**Trecho para leitura**.

▬▬▬▬▬▬▬▬▬▬

Tenho uma rede de familiares e amigos que sempre me apoia, uma casa linda só para mim, vários hobbies de que gosto e que me fazem feliz, além de um trabalho pelo qual sou apaixonada. Objetivamente, minha vida está muito bem, mas parecia que tudo isso passava completamente despercebido para mim. Foi por isso que comecei um diário da gratidão.
O objetivo era reeducar meu olhar sobre a minha própria vida. Então me comprometi a escrever todas as noites, em um caderno, pelo menos três coisas que naquele dia tivessem me feito sorrir, acrescentado algo ou me feito sentir bem.
Podem ser coisas tão pequenas quanto o cheiro que fica nas mãos depois de descascar uma mexerica, ou tão grandes quanto o abraço da minha melhor amiga depois de meses sem nos vermos. Podem ser conquistas ou momentos felizes. É como um diário da gratidão, embora eu o use mais como um diário de momentos bonitos.

▬▬▬▬▬▬▬▬▬▬

**Informações**.
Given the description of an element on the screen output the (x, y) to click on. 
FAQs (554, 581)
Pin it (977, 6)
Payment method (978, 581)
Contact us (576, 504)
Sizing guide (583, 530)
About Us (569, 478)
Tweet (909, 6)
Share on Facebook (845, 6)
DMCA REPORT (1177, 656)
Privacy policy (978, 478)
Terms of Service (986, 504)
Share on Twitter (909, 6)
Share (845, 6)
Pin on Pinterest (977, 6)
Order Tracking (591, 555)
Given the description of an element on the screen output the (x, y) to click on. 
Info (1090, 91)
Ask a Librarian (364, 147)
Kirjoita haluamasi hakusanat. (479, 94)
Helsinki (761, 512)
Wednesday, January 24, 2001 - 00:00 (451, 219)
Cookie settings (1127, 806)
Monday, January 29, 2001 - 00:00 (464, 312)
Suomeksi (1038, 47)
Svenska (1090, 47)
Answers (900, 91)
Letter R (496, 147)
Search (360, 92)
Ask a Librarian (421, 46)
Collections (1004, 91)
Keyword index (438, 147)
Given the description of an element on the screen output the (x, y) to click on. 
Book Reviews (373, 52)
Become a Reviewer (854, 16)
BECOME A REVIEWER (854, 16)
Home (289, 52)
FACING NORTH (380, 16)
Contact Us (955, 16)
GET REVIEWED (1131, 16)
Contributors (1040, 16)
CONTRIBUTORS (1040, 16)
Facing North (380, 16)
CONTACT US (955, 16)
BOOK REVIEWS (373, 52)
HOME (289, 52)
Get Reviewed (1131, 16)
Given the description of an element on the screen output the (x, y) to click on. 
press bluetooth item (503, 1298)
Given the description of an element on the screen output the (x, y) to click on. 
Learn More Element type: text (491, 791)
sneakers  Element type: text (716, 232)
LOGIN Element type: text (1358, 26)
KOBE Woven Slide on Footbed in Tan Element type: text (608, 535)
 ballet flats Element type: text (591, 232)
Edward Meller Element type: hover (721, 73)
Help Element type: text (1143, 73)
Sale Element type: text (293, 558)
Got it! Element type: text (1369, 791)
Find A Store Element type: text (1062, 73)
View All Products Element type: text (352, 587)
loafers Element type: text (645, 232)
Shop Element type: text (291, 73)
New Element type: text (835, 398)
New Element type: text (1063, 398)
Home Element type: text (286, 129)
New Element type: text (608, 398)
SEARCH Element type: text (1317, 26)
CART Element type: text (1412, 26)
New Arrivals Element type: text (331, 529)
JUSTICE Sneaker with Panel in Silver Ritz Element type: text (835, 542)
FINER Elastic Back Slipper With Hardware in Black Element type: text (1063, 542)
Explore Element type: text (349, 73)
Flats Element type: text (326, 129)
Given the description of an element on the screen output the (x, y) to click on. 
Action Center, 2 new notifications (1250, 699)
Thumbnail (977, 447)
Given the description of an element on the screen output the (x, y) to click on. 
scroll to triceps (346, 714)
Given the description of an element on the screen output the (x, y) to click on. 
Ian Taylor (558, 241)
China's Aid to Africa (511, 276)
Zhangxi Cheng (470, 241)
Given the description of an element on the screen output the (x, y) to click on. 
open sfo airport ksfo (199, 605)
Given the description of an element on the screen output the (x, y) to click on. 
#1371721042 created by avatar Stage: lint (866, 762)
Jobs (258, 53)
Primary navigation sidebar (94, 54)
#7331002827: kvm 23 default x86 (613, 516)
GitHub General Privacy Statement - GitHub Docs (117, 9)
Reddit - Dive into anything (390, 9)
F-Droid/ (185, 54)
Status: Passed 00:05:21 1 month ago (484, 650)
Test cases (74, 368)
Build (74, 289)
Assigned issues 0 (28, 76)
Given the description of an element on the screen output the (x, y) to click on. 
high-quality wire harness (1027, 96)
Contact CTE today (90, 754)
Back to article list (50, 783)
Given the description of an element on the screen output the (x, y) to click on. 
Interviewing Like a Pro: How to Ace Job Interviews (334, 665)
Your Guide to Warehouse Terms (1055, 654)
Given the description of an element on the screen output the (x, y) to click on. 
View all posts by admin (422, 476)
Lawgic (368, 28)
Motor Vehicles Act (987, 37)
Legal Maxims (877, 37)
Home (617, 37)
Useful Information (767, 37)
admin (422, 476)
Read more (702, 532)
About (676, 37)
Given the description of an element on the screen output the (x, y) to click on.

▬▬▬▬▬▬▬▬▬▬

**Descrição da tarefa**. Prossiga o relato sobre o diário da gratidão a partir da última frase apresentada, mantendo o tom e a primeira pessoa.

**Resposta**.
O importante não é exatamente o que você escreve, mas refletir sobre as partes boas que sempre existem em qualquer dia.
Em outros dias, é fácil escrever as coisas boas. Os dias que passo com pessoas que amo são, no meu caso, os mais fáceis de preencher. Almoçar com minha mãe, ouvir um áudio de uma amiga, planejar uma viagem, sentir-me amada.
Tudo isso faz parte da minha vida e, antes de começar o diário, muitos dias eu terminava indo para a cama pensando que era uma infeliz. Essa foi a grande mudança: olhar para a minha vida a partir de uma perspectiva diferente.
A mudança é gradual. No começo, é difícil enxergar algo bom em um dia ruim. Depois, a força do hábito começa a transformar aquilo que você vê e, em vez de focar apenas no negativo, você se pega sorrindo pelo cheiro de café recém-passado ou porque, desta vez, a lava-louças não desarmou a energia da casa.
A magia do diário da gratidão é que ele permite, e exige, que você se lembre do extraordinário presente em um dia comum.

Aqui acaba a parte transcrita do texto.